++++ DATA SUPPLIED

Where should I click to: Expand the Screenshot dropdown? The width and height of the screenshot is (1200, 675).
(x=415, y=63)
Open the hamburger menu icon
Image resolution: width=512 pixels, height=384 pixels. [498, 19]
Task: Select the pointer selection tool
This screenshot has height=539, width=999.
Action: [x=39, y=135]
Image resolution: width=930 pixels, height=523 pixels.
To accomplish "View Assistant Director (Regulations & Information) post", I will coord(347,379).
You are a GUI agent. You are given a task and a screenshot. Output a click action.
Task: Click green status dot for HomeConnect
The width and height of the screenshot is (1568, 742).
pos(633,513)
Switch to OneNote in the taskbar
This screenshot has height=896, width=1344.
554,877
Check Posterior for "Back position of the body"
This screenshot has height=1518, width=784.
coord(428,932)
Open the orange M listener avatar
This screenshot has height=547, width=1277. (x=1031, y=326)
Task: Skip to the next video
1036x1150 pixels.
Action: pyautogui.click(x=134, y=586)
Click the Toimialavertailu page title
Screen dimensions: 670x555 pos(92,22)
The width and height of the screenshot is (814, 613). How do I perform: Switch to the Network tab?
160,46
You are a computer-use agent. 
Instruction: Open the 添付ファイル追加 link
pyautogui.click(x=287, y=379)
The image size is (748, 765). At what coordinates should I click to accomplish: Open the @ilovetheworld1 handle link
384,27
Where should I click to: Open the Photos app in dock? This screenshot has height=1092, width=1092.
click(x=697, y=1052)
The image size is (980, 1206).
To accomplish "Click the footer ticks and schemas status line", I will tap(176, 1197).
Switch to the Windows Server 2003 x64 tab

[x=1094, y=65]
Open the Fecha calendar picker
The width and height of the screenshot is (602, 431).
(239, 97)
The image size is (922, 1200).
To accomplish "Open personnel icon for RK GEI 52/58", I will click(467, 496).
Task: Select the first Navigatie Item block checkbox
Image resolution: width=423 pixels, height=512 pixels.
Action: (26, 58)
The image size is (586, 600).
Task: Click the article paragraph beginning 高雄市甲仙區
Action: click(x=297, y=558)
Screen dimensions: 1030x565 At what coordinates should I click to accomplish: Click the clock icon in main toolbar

++++++++

* **PROBLEM REQUIREMENTS**
Across the entries above, count the lines with the word "agent" and report that count by itself.

* **ANSWER TO THE EXERCISE**
2